Laba-laba kuno yang baru ditemukan peneliti itu menyerupai laba-laba yang biasa Anda temukan, namun varietas kuno ini memiliki satu perbedaan mencolok yakni ekor semi-berbulu panjang. Peneliti menilai, ekor itu telah terbiasa merasakan hal-hal yang terjadi di sekitarnya.
Amber telah menjadi sumber yang bermanfaat dari segala jenis serangga purba dan hewan kecil. Makhluk-makhluk yang terkubur ini seringkali diawetkan dengan sempurna, terjatuh ke dalam atau terjebak dalam getah pada zaman kuno.
Penemuan amber berisi jenis arachnid disebut Chimerarachne yingi. Penemuan spesies arachnid menurut para peneliti menjelaskan, amber itu berasal dari Myanmar dan berumur 100 juta tahun.
Sebanyak empat spesimen ditemukan dalam amber yang diberikan ke Nanjing Institute of Geology and Paleontology, sebagaimana dikutip iNews.id dari Slash Gears, Rabu (7/2/2018).

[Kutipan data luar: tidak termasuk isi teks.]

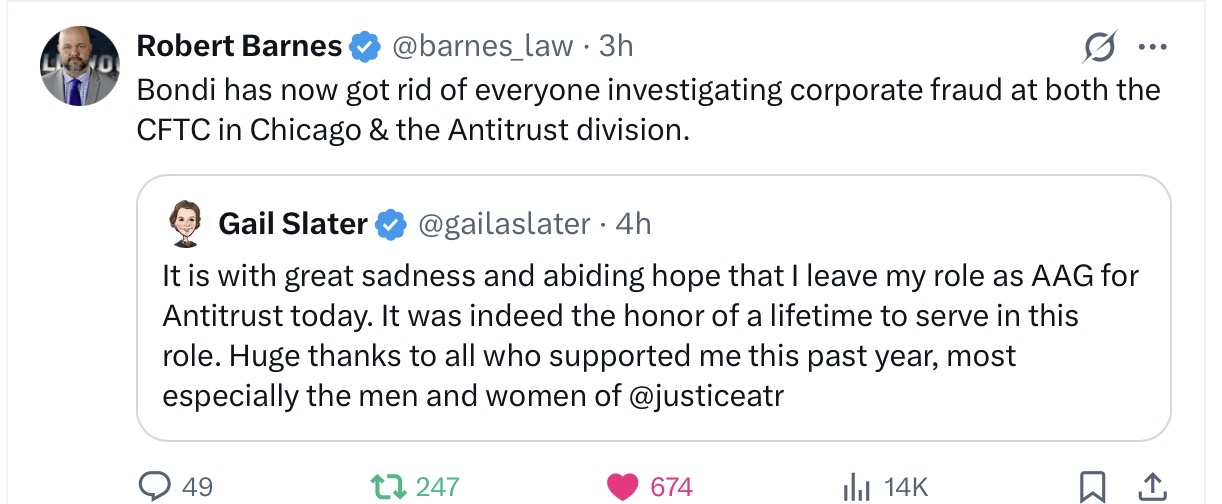The width and height of the screenshot is (1222, 504).
Task: Open quoted tweet's 4h timestamp
Action: pos(633,224)
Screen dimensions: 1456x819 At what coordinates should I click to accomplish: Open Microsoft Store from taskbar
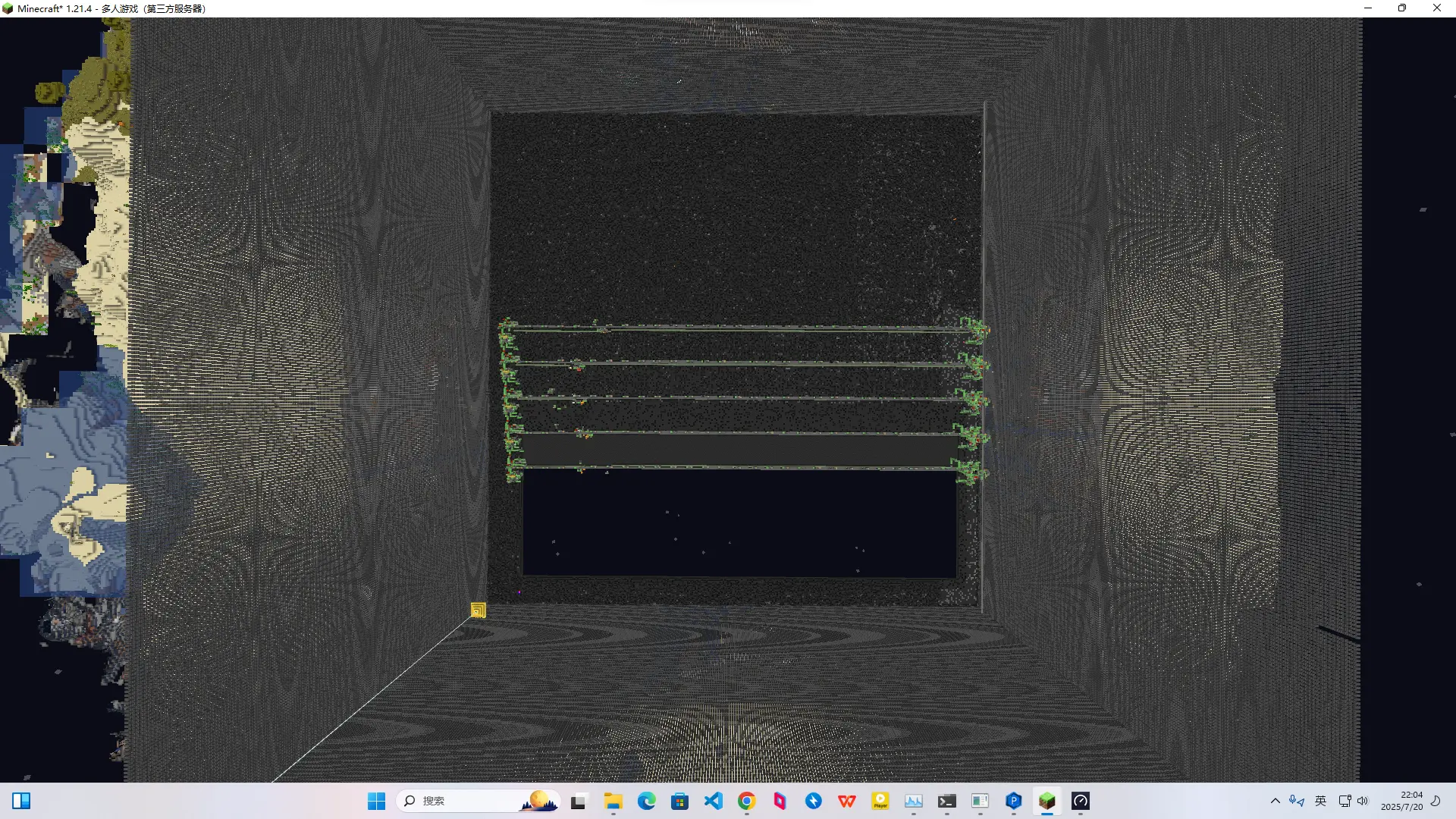pos(679,801)
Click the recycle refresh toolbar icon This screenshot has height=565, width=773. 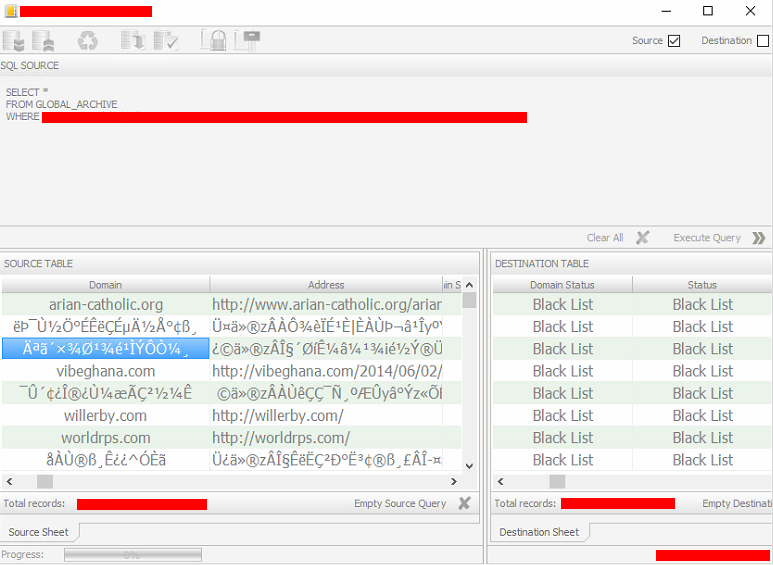point(89,41)
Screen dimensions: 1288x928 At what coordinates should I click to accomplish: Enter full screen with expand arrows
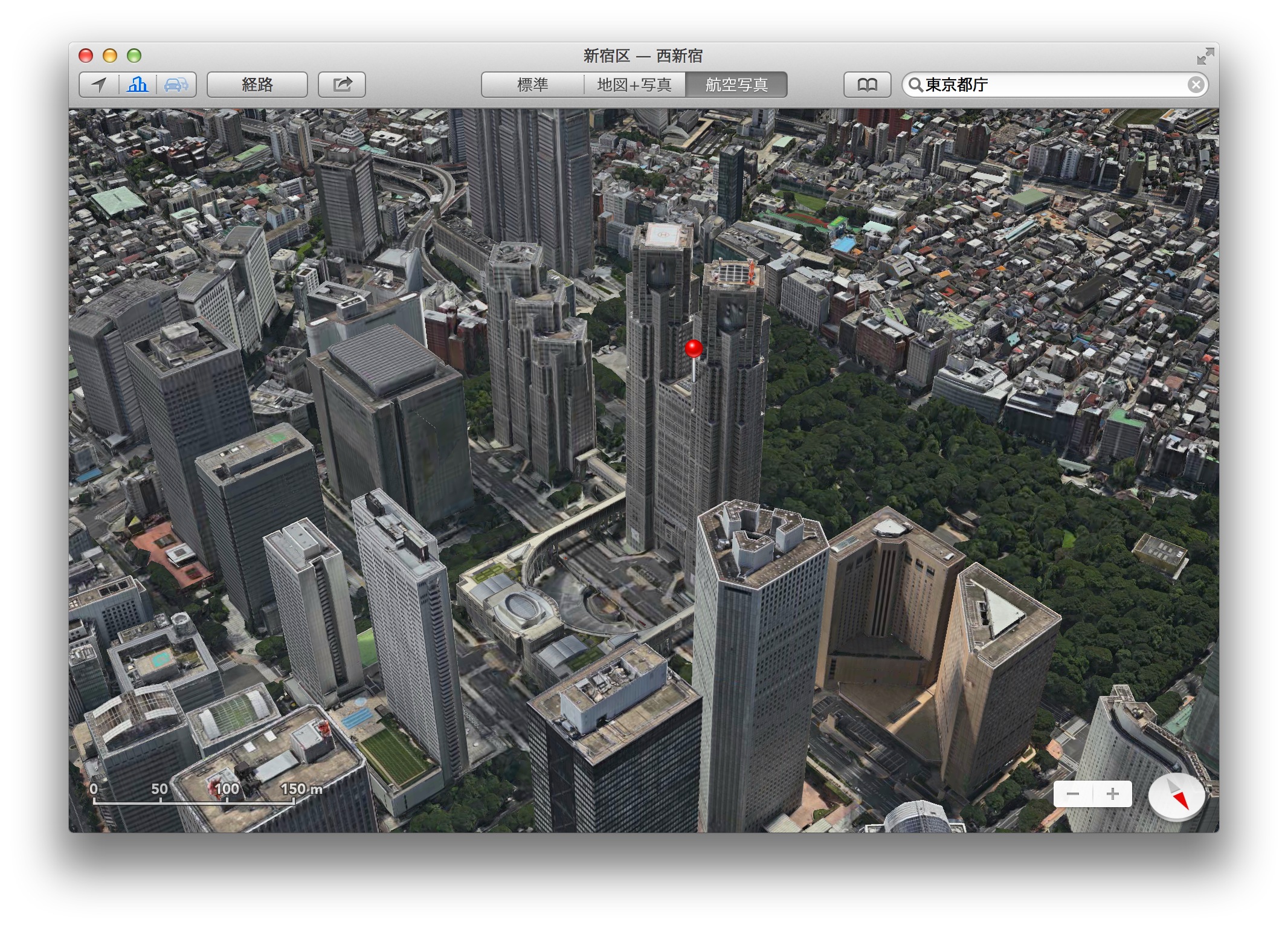pos(1205,56)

Sekilas arachnid menyeruapi seekor laba-laba yang mungkin Anda temukan di rumah, termasuk taring dan pemintal yang menghasilkan sutra. Berdasarkan spesimen, ini merupakan laba-laba kecil.
Arachnid kuno serupa dengan laba-laba modern dengan ekor sebelumnya diketahui oleh peneliti. Namun, laba-laba itu tidak memiliki kemampuan untuk menghasilkan sutra.
Spesimen baru ini lebih muda dan mempertahankan ekornya, tapi juga memiliki kemampuan membuat sutra. Hal ini membuat laba-laba menjadi hibrida antara laba-laba yang lebih tua dan modern. Selain itu, ia juga membantu secara potensial mengurangi evolusi laba-laba modern.